In a further embodiment, an exhaust gas heat exchanger 10 is used which has a heat exchange core 3 in which the exhaust gas path tubes 7 , which consist of a pair of a first molding plate 1 and a second molding plate 2 , and the inner fins 8 are alternately laminated. Alternatively, it is possible to use an exhaust gas heat exchanger having a heat exchange core in which the exhaust gas path tubes, which are integrally formed by extrusion or drawing, and the heat transfer fins are alternately laminated.

In this embodiment, the present invention finds application in an exhaust gas heat exchanger 10 , which is connected between the exhaust gas recirculation lines 21 , 22 of the exhaust gas recirculation device which is intended for use in an internal combustion engine, in which part of the exhaust gas in the Exhaust line 13 of the engine 11 is returned to the intake line 12 . However, it is possible to apply the present invention to another exhaust gas heat exchanger, for example an exhaust gas heat recovery device which is arranged in a silencer, for recovering the thermal energy of an exhaust gas.
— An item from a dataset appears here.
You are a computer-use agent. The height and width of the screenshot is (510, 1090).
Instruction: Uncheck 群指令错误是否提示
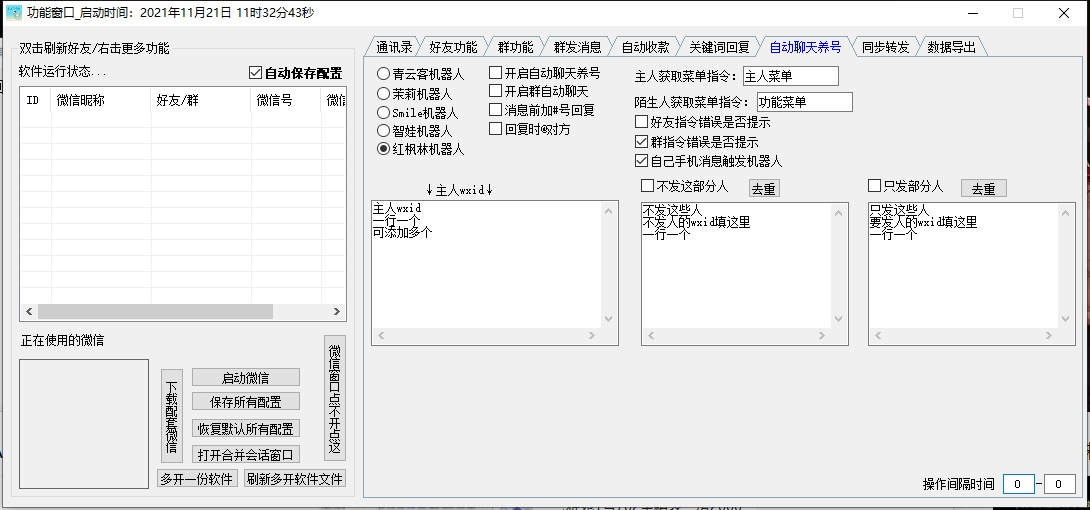(642, 141)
Although the invention is reference with reference to for illustrative purposes selected particular embodiments have been described, but is apparent Lich that numerous modifications are carried out by a person skilled in the art can write without the basic concept and scope of the invention.

Claims (4)

1. exhaust gas heat exchanger comprising a multiplicity of exhaust gas path tubes, in which an exhaust gas path is formed, wherein heat between the exhaust gas Internal combustion engine flowing in the exhaust pipe and a fluid is exchanged, which flows on the outside of the multiplicity of exhaust gas path tubes, and a coating material whose heat resistance is high in view is effective in preventing soot from adhering to the inner surface an exhaust gas path as at least one of the plurality of exhaust gas path tubes Coating is applied. 2. Exhaust gas heat exchanger according to claim 1, wherein the plurality of exhaust gas path Tube made of stainless steel that goes to the profiles of parts in the Ways of press molding are formed, and the coating material is a sili cium oxide glass film, the film thickness of which measures a few microns to a few tens of microns and which is formed on the heat transfer surface of the stainless steel. 3. The exhaust gas heat exchanger according to claim 2, wherein the silicon oxide glass film is formed when the inner surface of the exhaust gas path of the exhaust gas path pipe is immersed in a treatment solution of SiO ₂ . 4. Exhaust gas heat exchanger according to any one of claims 1 to 3, wherein Heat transfer fins to facilitate heat exchange between Exhaust gas and a fluid of an internal combustion engine between two each other adjacent exhaust gas tubes are arranged.